Funding for the shelter is coming from the province.
During the appeal hearing earlier this month, a handful of businesses argued against the shelter being approved.
David Robinson, a business owner who owns a property nearby, said in the hearing that the shelter would result in increased crime in the area and could potentially lead to increased insurance costs. He declined an interview with CBC News on Wednesday.
Pure Canadian Gaming Corp.'s legal team said during the hearing that the nearby Pure Casino Edmonton had not been notified about the proposal until mid-December and the company was concerned about theft, vehicle damage and negative effects on revenues.

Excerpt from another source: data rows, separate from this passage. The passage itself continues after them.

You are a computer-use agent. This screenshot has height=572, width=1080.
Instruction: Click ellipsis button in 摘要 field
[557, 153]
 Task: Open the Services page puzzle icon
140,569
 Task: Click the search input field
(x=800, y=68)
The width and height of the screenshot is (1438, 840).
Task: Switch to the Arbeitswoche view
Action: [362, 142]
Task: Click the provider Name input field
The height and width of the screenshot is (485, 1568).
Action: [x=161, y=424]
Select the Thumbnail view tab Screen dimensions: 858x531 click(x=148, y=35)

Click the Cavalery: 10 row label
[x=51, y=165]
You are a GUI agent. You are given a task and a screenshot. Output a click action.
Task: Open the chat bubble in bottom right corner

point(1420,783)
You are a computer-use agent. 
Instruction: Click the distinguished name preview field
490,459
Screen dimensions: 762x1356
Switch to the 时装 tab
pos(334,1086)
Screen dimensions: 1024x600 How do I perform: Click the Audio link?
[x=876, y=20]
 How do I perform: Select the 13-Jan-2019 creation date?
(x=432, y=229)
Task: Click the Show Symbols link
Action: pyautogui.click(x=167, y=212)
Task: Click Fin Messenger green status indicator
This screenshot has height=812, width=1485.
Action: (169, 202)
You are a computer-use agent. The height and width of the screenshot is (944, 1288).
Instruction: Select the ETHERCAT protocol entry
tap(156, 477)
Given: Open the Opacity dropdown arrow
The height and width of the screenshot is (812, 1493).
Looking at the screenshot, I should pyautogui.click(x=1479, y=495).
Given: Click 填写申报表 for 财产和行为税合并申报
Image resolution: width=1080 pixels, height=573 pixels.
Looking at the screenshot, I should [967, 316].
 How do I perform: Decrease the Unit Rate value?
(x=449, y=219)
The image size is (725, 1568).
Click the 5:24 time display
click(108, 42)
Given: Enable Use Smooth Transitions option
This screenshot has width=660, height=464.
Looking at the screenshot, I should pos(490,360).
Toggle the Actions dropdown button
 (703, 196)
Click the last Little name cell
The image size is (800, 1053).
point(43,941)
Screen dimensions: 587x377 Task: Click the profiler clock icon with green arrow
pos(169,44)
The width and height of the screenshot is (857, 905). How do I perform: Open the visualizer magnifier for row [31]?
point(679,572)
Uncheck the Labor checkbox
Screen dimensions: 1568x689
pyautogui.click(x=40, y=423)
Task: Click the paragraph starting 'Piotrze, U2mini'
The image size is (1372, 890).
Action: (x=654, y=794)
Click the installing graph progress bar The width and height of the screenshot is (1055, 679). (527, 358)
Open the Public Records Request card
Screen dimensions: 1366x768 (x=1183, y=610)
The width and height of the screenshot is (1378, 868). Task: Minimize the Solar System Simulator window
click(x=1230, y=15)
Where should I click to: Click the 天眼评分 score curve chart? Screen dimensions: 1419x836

The legal team also said that putting vulnerable individuals, who may have addictions, close to a casino would likely be risky for them.
Pure Canadian Gaming Corp. has since sold its four Pure Casinos in Alberta. Neither the company nor its lawyer responded to interview requests.
Two other people supported the appellants during the hearing, representing the views of Regency Innovations, a kitchen cabinet manufacturer, and a condo storage complex near the proposed shelter.
They said they were concerned about declining property values and increased traffic and mischief.
The city's development officer said during the hearing that the proposed shelter aligned with the city's plan to end homelessness and would not unduly interfere with the neighbourhood's amenities or property values.
Pasma said Hope Mission understands the community's concerns but also feels a duty to help people experiencing homelessness.
"We're willing to listen to all sides and we want to be partners in finding solutions," he said.
The Emmanuel Foundation, an international development charity that operates out of the building where the shelter will operate, is not opposing the development.
"We would coexist with them," said Lyle Johnson, the foundation's executive director.
Johnson said the charity realizes the city has seen the number of people experiencing homelessness double and beds are needed.
Could shelter be used next winter?
When asked if the temporary shelter could be used in the winter of 2023-24, Pasma said Hope Mission would have to apply for a development permit again.
"As a good neighbour in the community, we would want to because we understand that there's other concerns that we need to address," he said.